Farm groups sent a letter this week to Ambassador Michael Froman of the Office of U.S. Trade Representative and Agriculture Secretary Tom Vilsack to express concern regarding the negotiations currently underway in Geneva in preparation for the Ninth World Trade Organization (WTO) Ministerial Conference.
“We support the WTO, and we understand the value of the rules-based global trading system,” wrote the groups. “However, we believe that a Bali agreement based on the so-called ‘food security’ proposal from the Group of 33 (G-33) would represent a significant step backwards for the WTO and would make it much more difficult to reach a comprehensive Doha Round agreement.”
The group’s concern specifically addresses price supports in advanced developing countries that have the potential to distort trade.
“Support prices in several of those countries are now significantly above U.S. target prices, and studies suggest that they are exceeding by a wide margin the limits on domestic support to which they agreed in the Uruguay Round negotiations. Indeed, we see the G-33 proposal as an acknowledgement by those countries of their vulnerability to challenge under current rules. As we understand it, the G-33 proposal would significantly weaken subsidy disciplines by exempting from aggregate measure of support (AMS) calculations price support regimes that are tied to domestic food aid programs,” wrote the groups.

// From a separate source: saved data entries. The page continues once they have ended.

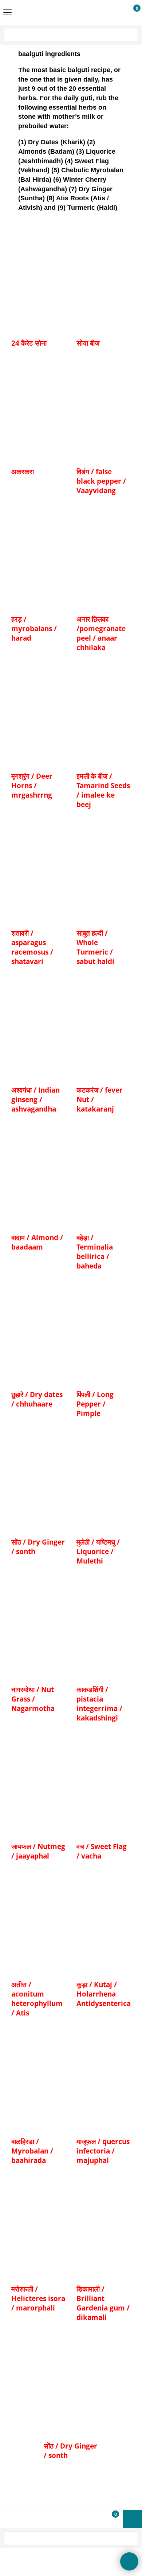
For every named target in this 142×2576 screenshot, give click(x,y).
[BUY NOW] (130, 13)
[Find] (132, 35)
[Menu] (7, 13)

"We see no reason why WTO rules should allow such food aid to be linked to price support programs, which have much more to do with boosting farm income and increasing production than feeding the poor, and which often result in the accumulation of excess stocks that are later dumped at subsidized prices onto the world market," the letter added.
The Bali ministerial meeting is planned for the beginning of December. World trade leaders are hoping to agree upon an agenda that includes agricultural reforms for WTO members.